• [Given problem A]: In the proof excerpt, what does Step 6 claim about the mapping Q for each i ∈ I?
• [Given problem B]: Do these statements agree with the proof excerpt? Answer yes or no for each, quoting the deciding words. (i) The inequality is obtained by letting m go to zero. (ii) Step 6 describes the values of the mapping as nonempty, convex and compact. (iii) The claim about the mapping Q is labeled Step 5.

Letting m → +∞, we obtain

$$ \widehat{p}\cdot {\widehat{x}}^i\le \widehat{p}\cdot {\widehat{e}}^i+\sum \limits_{j\in \mathbf{J}}{\theta}_{ij}{\Pi}_j^n\left(\widehat{p}\right)+s. $$

This implies that \( {\widehat{x}}^i\in {\xi}_n^i\left(\widehat{p},s\right). \) Hence \( {\xi}_n^i \) is upper semi-continuous.

• Step 6. For each i ∈ I, the mapping \( {Q}_n^i\left(\widehat{p},s\right) \) is upper semi-continuous having nonempty convex compact values.

• [Provided data]:
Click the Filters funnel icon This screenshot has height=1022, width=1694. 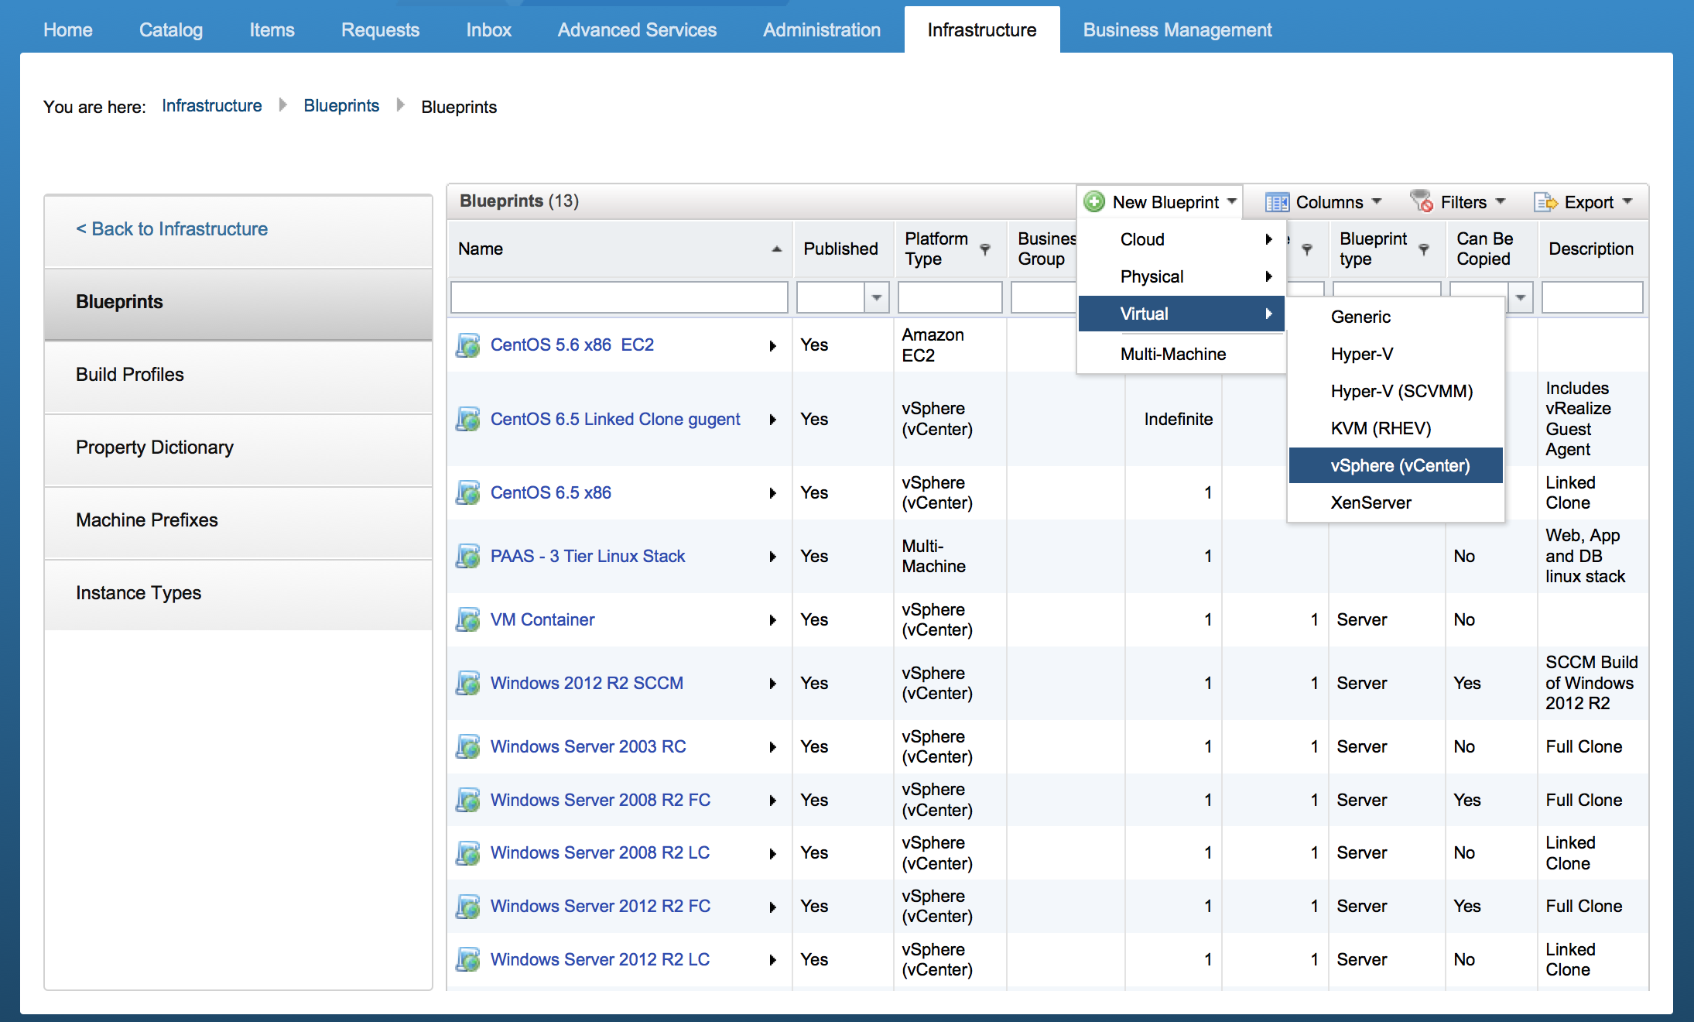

• [Problem solution A]: It is upper semi-continuous and has nonempty convex compact values.

• [Problem solution B]:
(i) No: "Letting m → +∞, we obtain"
(ii) Yes: "having nonempty convex compact values"
(iii) No: "Step 6. For each i ∈ I, the mapping"